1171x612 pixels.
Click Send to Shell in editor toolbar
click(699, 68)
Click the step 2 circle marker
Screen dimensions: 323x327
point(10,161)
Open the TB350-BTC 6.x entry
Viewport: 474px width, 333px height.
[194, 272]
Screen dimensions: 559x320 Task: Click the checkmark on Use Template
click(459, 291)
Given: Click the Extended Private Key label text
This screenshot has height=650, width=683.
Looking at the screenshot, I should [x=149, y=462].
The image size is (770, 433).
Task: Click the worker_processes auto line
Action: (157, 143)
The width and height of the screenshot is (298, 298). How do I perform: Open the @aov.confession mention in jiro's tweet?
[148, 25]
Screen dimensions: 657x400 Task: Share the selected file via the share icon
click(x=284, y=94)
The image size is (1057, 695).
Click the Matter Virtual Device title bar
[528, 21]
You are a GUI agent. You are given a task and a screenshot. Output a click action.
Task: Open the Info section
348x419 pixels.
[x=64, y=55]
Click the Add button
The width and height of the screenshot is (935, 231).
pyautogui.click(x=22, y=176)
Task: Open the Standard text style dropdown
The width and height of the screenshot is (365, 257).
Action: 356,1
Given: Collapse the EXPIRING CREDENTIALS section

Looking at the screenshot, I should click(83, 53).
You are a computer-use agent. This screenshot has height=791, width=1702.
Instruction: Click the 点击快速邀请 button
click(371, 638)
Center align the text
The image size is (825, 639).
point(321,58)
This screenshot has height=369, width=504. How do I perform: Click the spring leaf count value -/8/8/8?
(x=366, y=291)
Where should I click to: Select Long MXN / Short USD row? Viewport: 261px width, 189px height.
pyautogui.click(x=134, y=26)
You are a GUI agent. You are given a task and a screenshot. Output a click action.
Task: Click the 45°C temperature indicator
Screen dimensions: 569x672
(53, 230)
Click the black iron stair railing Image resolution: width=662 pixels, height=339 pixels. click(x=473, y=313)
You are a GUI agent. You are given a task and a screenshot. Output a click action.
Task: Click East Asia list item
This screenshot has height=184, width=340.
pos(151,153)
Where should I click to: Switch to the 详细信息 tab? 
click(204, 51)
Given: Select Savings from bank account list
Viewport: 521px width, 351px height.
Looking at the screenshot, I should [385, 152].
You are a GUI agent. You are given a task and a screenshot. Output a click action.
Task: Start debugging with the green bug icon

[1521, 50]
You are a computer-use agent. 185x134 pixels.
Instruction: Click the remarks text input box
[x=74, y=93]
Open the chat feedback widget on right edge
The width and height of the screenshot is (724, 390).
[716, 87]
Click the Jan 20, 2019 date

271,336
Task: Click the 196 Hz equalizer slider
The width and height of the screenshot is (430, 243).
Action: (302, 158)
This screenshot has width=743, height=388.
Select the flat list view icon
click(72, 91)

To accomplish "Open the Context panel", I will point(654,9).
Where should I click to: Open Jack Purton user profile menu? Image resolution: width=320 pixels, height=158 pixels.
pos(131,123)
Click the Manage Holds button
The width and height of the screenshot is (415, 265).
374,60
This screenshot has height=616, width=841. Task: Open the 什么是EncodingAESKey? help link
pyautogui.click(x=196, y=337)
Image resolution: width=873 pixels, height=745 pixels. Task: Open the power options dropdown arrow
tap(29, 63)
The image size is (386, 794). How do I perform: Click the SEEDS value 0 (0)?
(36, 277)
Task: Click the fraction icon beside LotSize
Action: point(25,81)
※ ※ ※
— The task —
Among the entries above, the line containing "Viewport: 521px width, 351px height.", the line containing "Task: Click the 196 Hz equalizer slider", and all lines between them are to be restated word for word; nothing else belongs in the reply.

— Reply —
Viewport: 521px width, 351px height.
Looking at the screenshot, I should [385, 152].
You are a GUI agent. You are given a task and a screenshot. Output a click action.
Task: Start debugging with the green bug icon

[1521, 50]
You are a computer-use agent. 185x134 pixels.
Instruction: Click the remarks text input box
[x=74, y=93]
Open the chat feedback widget on right edge
The width and height of the screenshot is (724, 390).
[716, 87]
Click the Jan 20, 2019 date

271,336
Task: Click the 196 Hz equalizer slider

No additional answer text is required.